L’impegno del calcio dilettantistico in tema di prevenzione è stato sottolineato dal Vicepresidente Tavecchio: “Sono ben 170 le società dotate di defibrillatori, ma non basta. Servono iniziative di formazione, personale qualificato e un’assunzione di responsabilità da parte delle istituzioni anche per ciò che riguarda l’impiantistica nei cui confronti gli investimenti per realizzazione e messa a norma rimangono insufficienti”.
Come ricordato dal Dott. Casasco, l’Italia è stato il primo Paese al mondo a dotarsi di una scuola di specializzazione in Medicina dello sport (1957) e di una legislazione specifica in materia, e costituisce a tutt’oggi un punto di riferimento in termini di cultura, competenze, strutture e leggi sulla tutela degli atleti con tutte le conseguenze del caso.  “La visita medico sportiva è uno dei punti fermi nella vita di un ragazzo, al quale a volte non viene data la giusta importanza – ha affermato Damiano Tommasi, che ha richiamato il caso di morte improvvisa del calciatore Antonio Puerta, vissuto durante la sua esperienza in Spagna -. È importante per i ragazzi potersi confrontare con una visita approfondita: l’obiettivo è esaminare e affrontare il problema in maniera strutturale in modo che divenuti una prassi e un’abitudine costruttiva”.

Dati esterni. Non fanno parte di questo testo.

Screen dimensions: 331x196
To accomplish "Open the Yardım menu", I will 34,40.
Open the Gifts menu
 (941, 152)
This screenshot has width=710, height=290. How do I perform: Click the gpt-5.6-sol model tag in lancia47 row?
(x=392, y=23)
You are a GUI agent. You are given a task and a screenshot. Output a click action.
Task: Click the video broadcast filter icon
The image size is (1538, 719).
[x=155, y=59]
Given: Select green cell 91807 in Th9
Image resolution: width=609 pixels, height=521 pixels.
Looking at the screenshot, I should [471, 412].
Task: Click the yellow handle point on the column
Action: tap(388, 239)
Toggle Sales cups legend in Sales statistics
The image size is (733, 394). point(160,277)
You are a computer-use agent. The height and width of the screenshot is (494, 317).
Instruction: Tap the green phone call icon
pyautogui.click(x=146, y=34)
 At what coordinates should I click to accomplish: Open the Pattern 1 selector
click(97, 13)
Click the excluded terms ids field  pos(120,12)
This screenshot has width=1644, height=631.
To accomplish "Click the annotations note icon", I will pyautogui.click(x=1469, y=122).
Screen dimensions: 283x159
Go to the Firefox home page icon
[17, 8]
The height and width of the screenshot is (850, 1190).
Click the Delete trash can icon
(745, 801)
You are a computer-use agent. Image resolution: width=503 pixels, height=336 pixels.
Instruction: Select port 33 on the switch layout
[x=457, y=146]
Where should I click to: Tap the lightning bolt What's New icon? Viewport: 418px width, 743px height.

L’anno prossimo saranno 30 anni dall’introduzione della visita medico sportiva agonistica resa obbligatoria dal D.M. del 28 febbraio 1982, un dispositivo di controllo e prevenzione che vede coinvolti in Italia i soggetti agonisti a partire dal 12 anno di età, con circa 6 milioni di controlli annui di cui circa 10.000 per l’alto livello. Le patologie cardiovascolari rappresentano l’80% dei casi di non idoneità agonistica. “Anche il CIO e la Società Europea di Cardiologia riconosce come importante questo screening il cui costo base si aggira tra i 35-50 Euro – ha affermato il prof. Zeppilli, cardiologo - L’incidenza dei casi di morte improvvisa in Italia è di 1-2 ogni 100.000 atleti, e oltre l’80% di essi si è verificato nel basso livello, perché sono ancora troppi i soggetti che non svolgono la visita medico sportiva e utilizzano, grazie a medici compiacenti, un certificato di comodo. Mi preme ricordare che negli USA, dove non si fa prevenzione, l’incidenza della cardiomiopatia ipertrofica è del 45% mentre in Veneto è solo l’1%. Un elettrocardiogramma può essere già sufficiente a rilevare delle anomalie come questa che si sviluppano nell’adolescenza e sono a trasmissione genetica. I casi citati di Puerta e De La Red, accaduti di recente in Spagna dove i parametri di prevenzione sono insufficienti, si sarebbero potuti prevenire con un semplice screening”.